GIVEN PASSAGE:
While redox-sensitive transcription factors and the bacterial and yeast responses to oxidative stress were a major focus for the group for many years, our attention has recently switched the identification and characterization of small, noncoding RNAs and small ORFs.
Small, noncoding RNA genes are of interest because, although these RNAs have largely been overlooked until recently, there is accumulating evidence that many act as important regulators in the cell. Noncoding RNA genes generally are not annotated and are poor targets in genetic screens. Noncoding RNAs also are often missed by biochemical approaches. Thus we have been carrying out systematic screens for additional noncoding RNA genes in E. coli. These screens are all applicable to other organisms. One approach based on computer searches of intergenic regions for extended regions of conservation among closely related species led to the identification of 17 conserved noncoding RNAs. Another screen for noncoding RNAs that coimmunoprecipitate with the RNA binding protein Hfq allowed us to detect six less well conserved RNAs. A third approach of size fraction of total RNA followed by linker ligation and cDNA synthesis led to the cloning of cis-encoded antisense RNAs.

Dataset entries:

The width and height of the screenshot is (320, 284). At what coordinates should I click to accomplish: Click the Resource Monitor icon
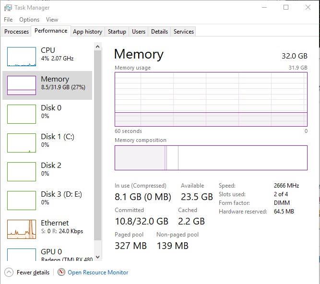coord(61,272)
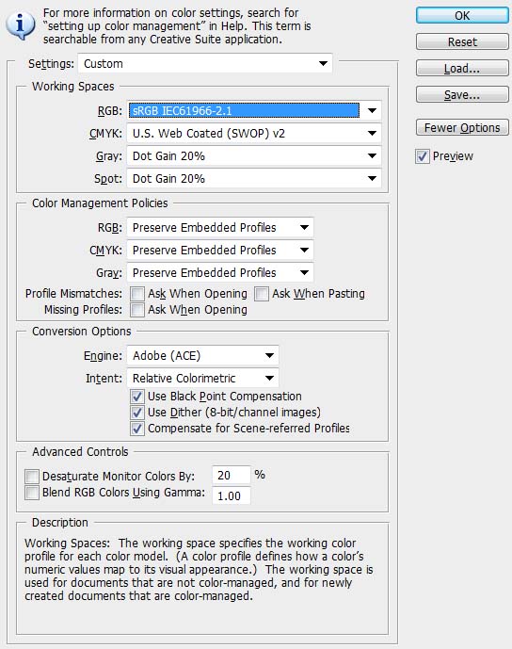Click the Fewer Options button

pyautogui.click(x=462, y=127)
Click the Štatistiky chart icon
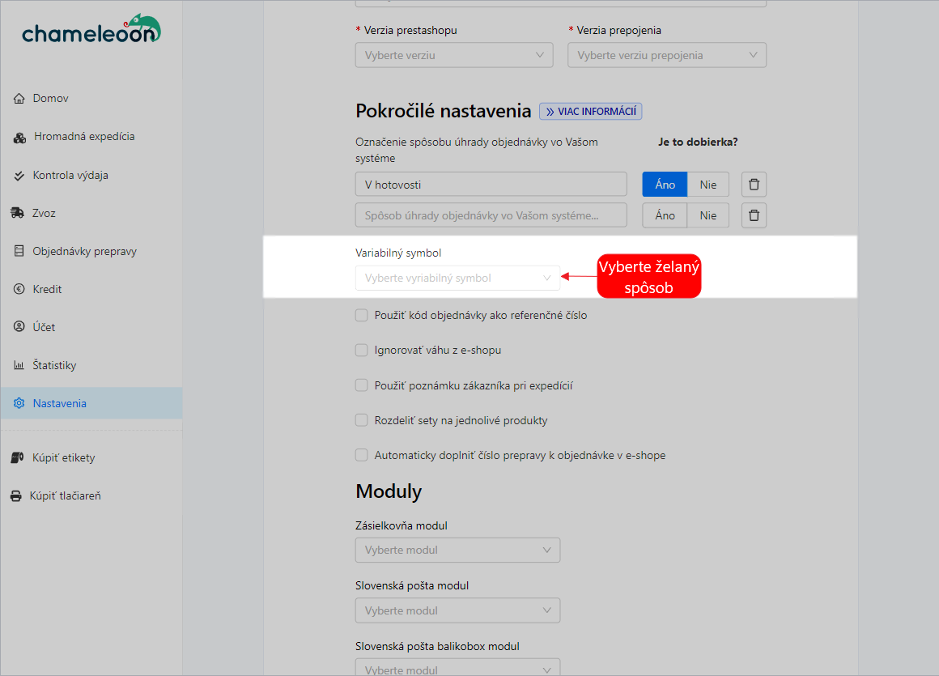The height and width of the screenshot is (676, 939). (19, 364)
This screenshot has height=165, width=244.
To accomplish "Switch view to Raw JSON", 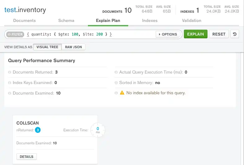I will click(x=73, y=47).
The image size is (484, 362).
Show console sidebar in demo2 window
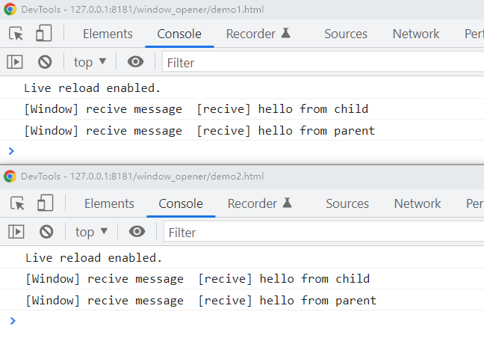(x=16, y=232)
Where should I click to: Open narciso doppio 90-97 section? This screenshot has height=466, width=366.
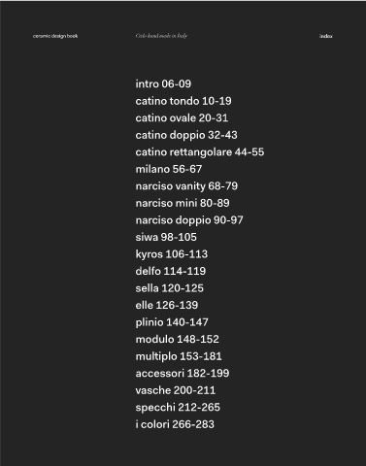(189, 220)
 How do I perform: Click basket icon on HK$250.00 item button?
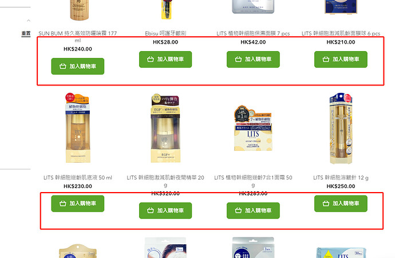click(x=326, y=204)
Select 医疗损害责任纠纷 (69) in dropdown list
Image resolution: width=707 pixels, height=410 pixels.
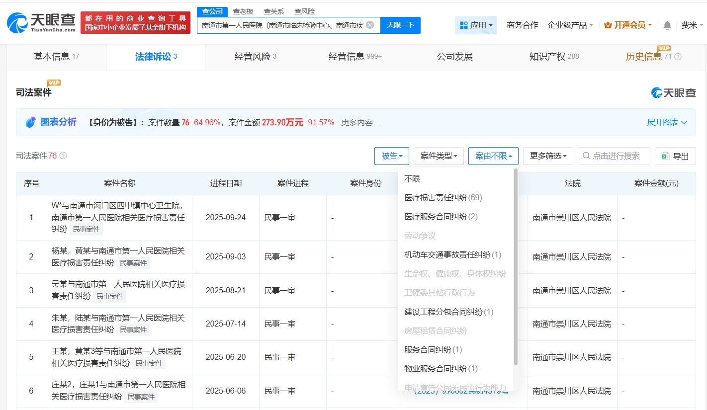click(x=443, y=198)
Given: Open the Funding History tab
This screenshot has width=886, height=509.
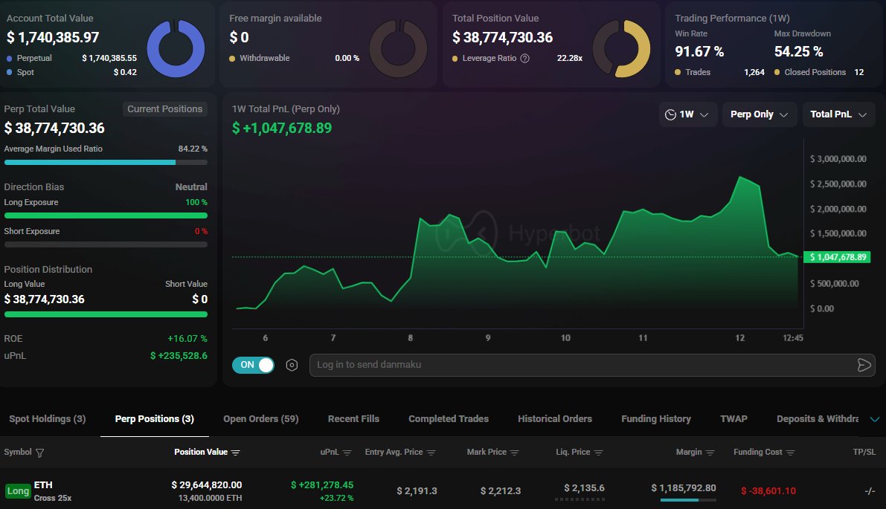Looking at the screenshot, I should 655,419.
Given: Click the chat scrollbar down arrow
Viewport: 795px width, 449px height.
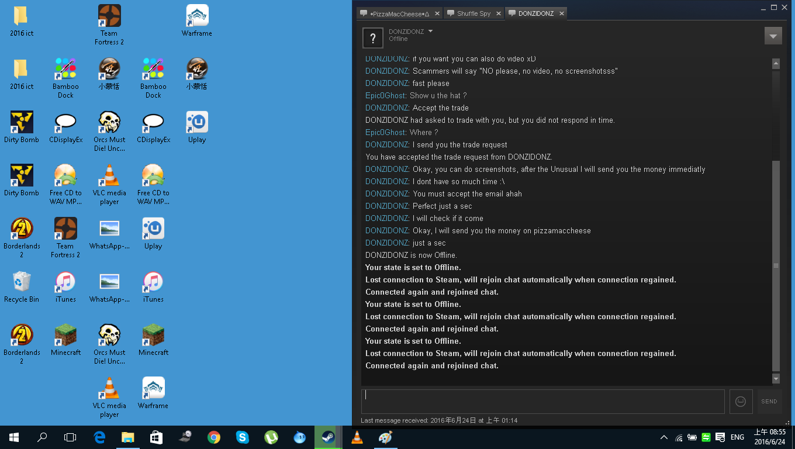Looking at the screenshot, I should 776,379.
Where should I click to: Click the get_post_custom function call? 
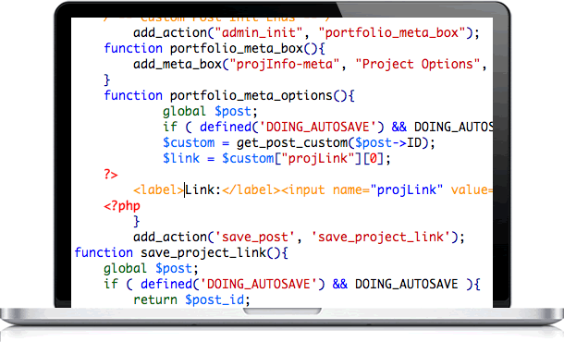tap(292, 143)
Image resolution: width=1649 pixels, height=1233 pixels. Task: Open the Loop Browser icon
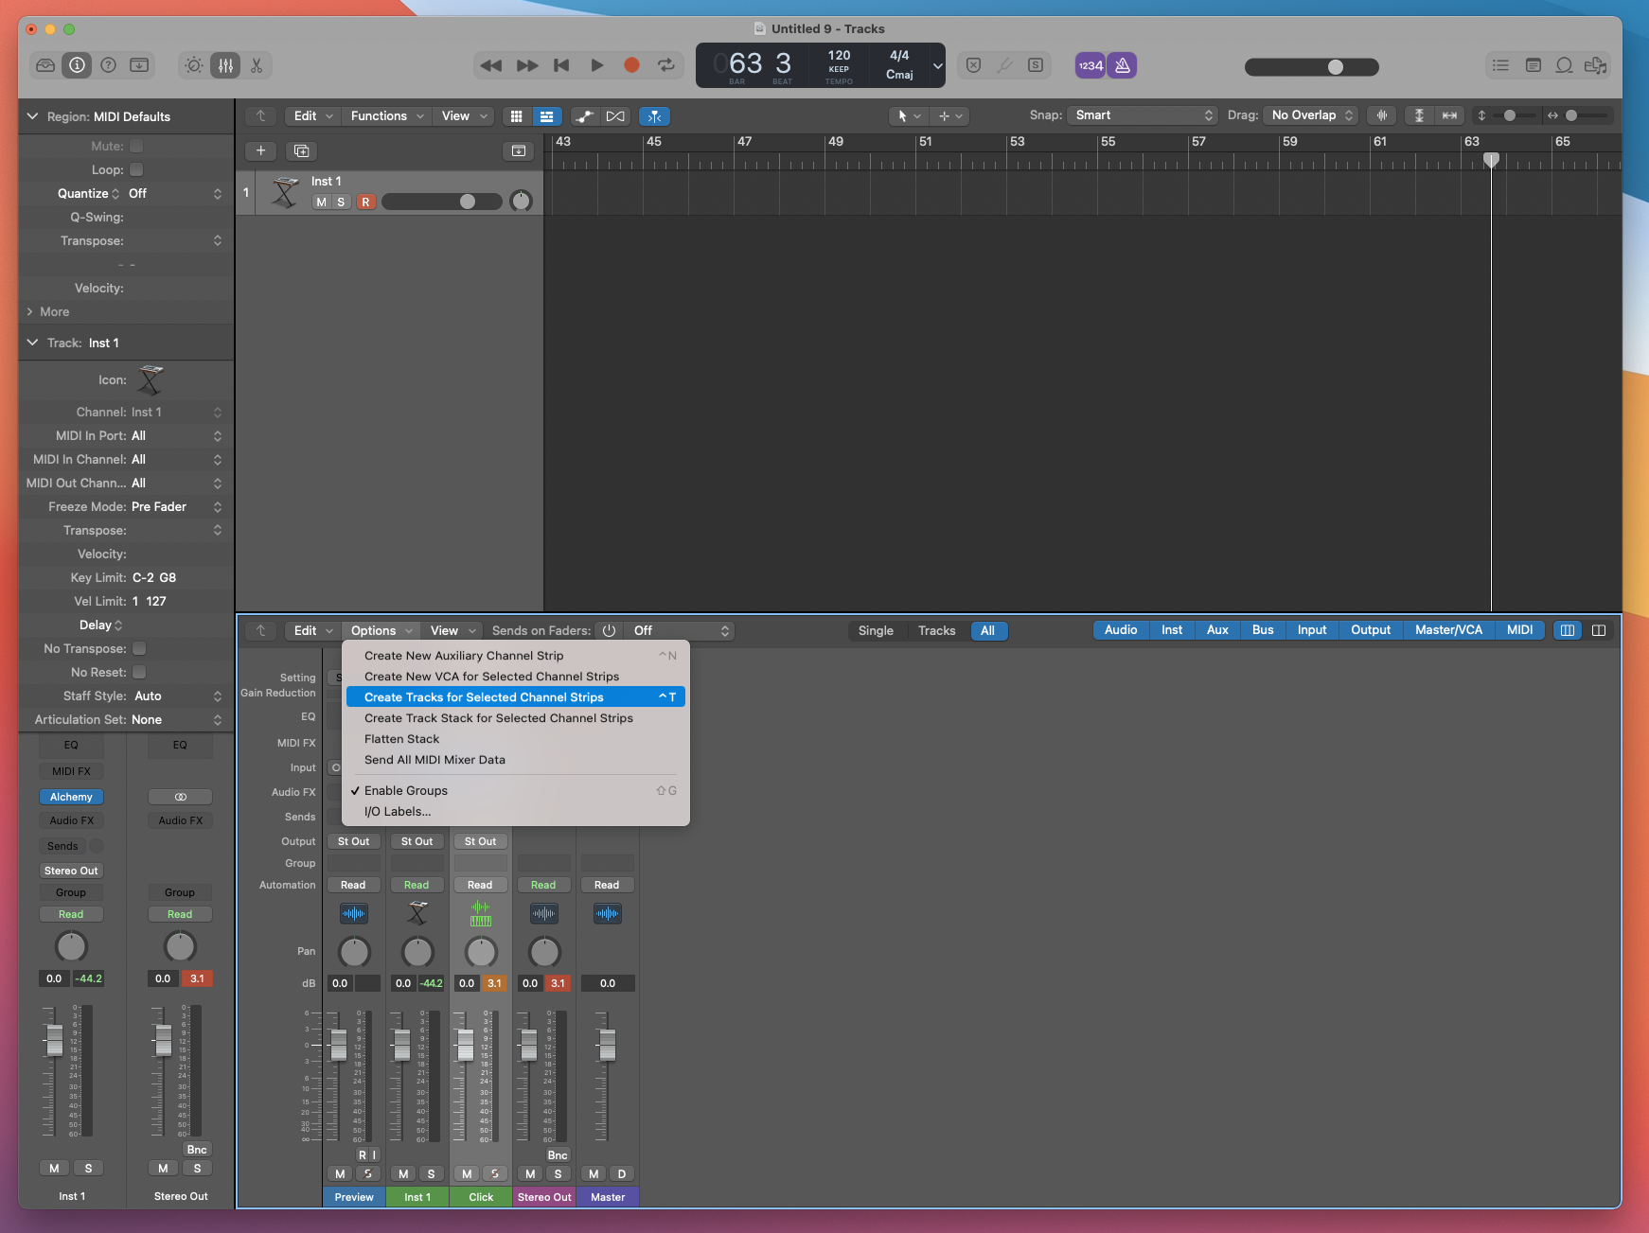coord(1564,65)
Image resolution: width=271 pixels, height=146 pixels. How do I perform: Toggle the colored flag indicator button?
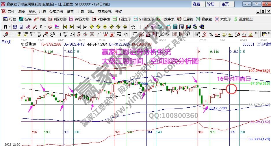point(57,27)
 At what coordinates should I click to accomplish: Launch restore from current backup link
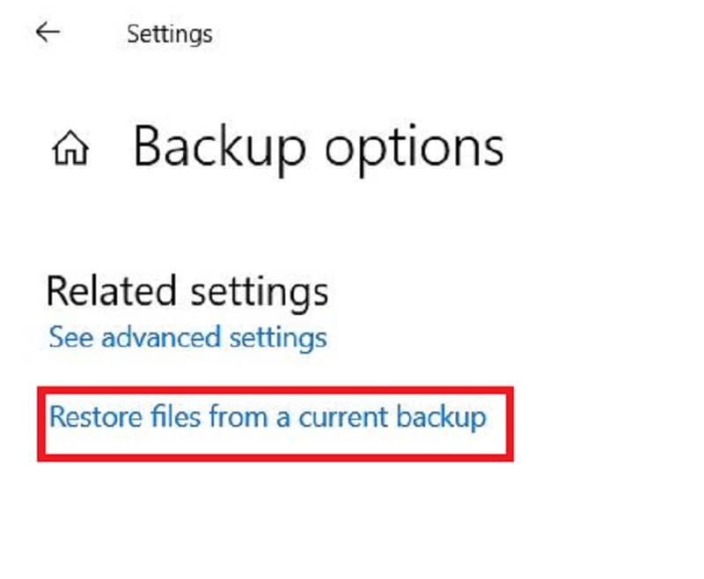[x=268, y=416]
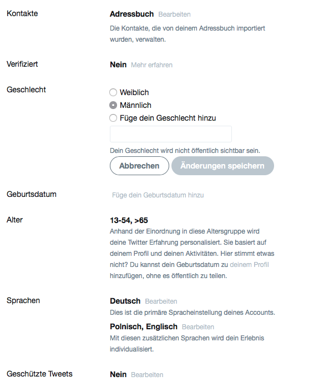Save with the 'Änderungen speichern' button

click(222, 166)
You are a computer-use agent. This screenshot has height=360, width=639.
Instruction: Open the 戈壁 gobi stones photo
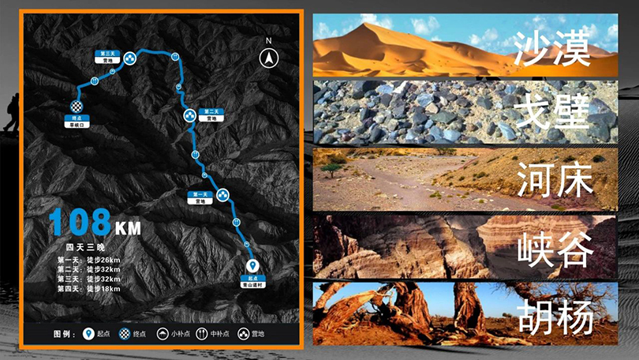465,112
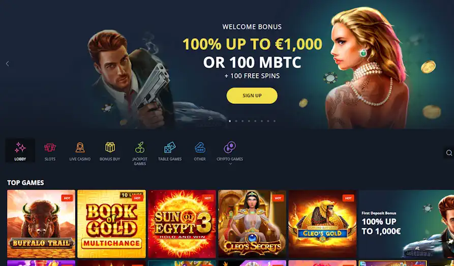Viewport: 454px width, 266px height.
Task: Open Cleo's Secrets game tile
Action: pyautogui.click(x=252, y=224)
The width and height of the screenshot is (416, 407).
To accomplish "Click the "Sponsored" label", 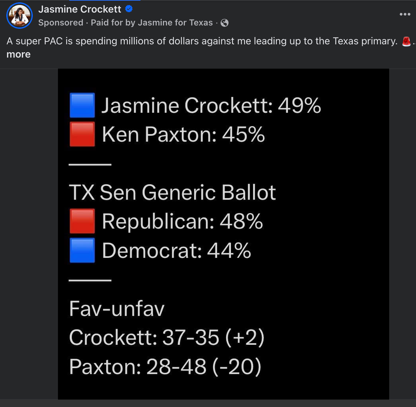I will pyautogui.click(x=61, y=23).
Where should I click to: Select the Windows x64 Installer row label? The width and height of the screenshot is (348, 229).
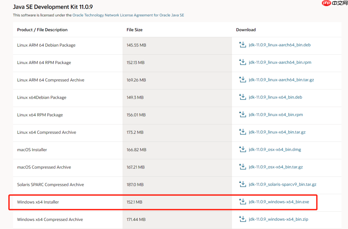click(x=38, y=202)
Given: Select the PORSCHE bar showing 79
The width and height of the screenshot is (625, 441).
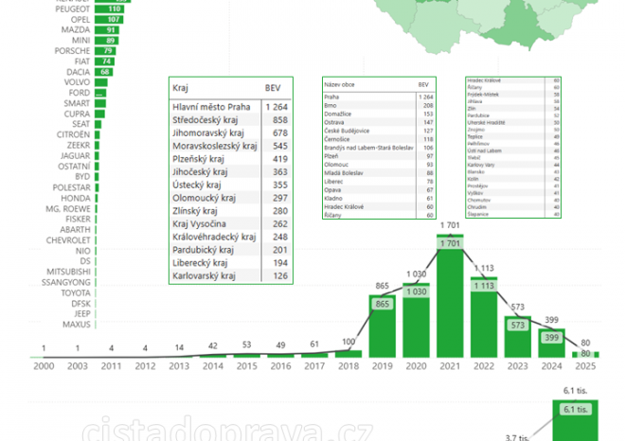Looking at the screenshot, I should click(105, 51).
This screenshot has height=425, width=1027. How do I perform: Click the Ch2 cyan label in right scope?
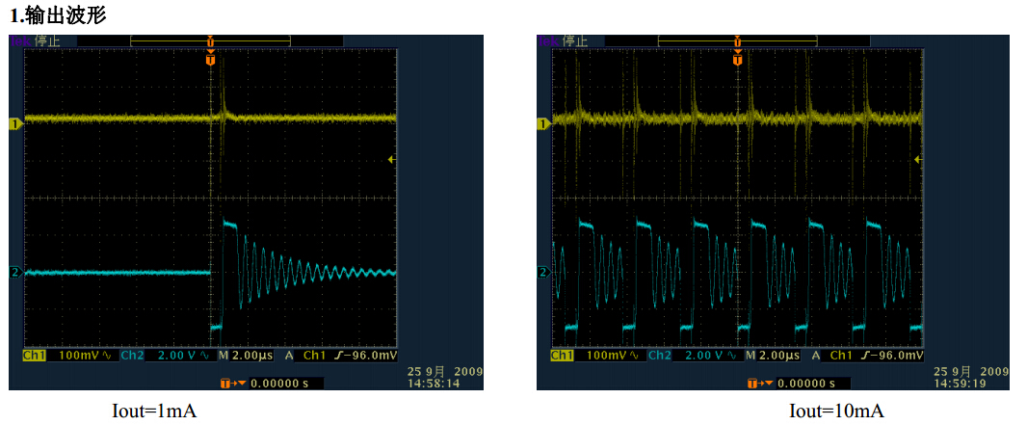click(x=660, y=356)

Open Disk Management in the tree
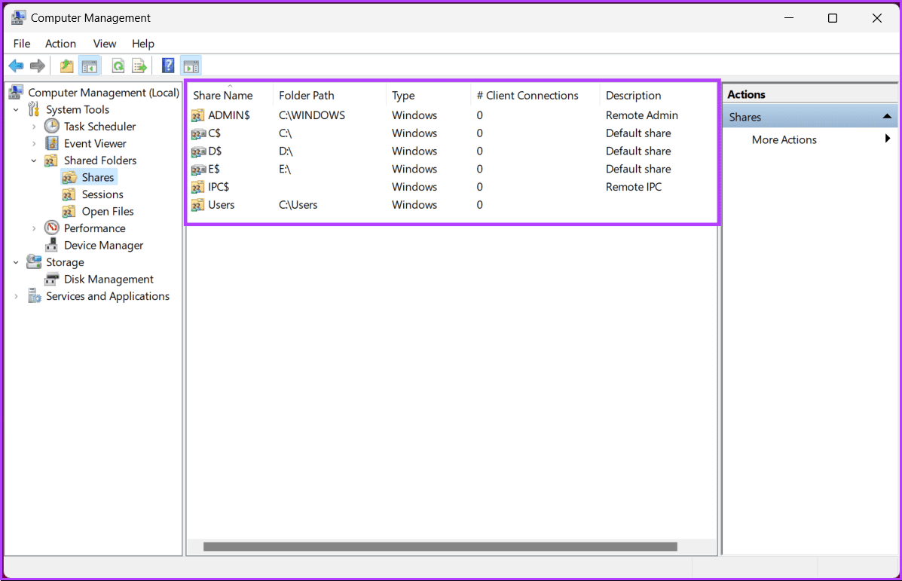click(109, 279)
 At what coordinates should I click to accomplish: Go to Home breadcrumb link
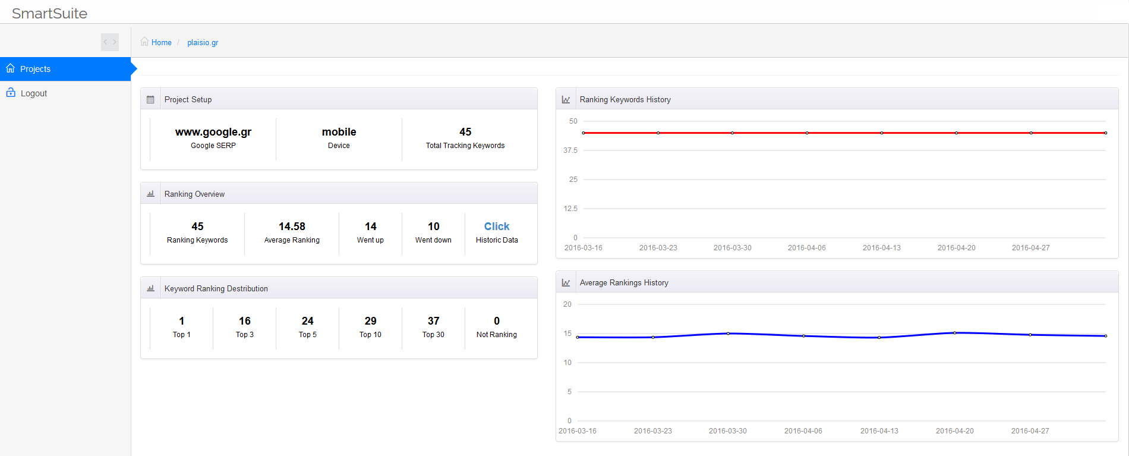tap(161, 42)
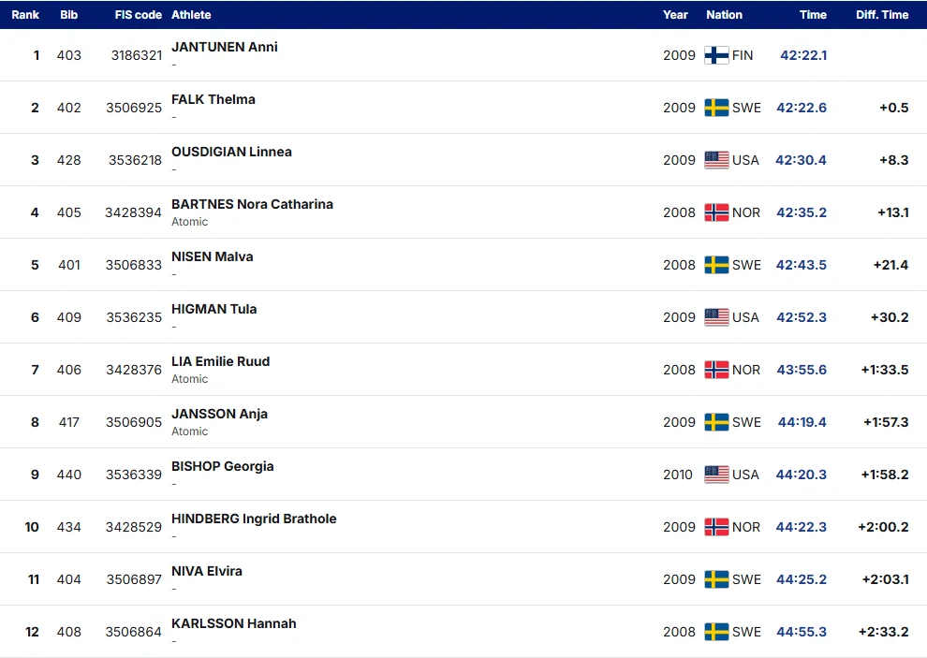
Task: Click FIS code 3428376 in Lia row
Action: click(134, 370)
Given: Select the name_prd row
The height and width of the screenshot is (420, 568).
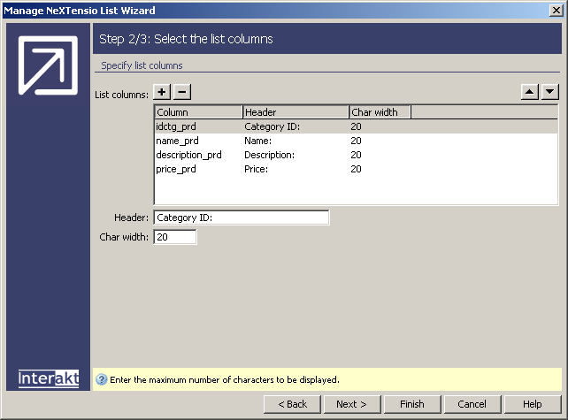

PROBLEM DESCRIPTION: Can you extract the portion of the research passage running from "While redox-sensitive transcription" up to and including "and small ORFs.", copied word for word?

RESPONSE TO THE TASK:
While redox-sensitive transcription factors and the bacterial and yeast responses to oxidative stress were a major focus for the group for many years, our attention has recently switched the identification and characterization of small, noncoding RNAs and small ORFs.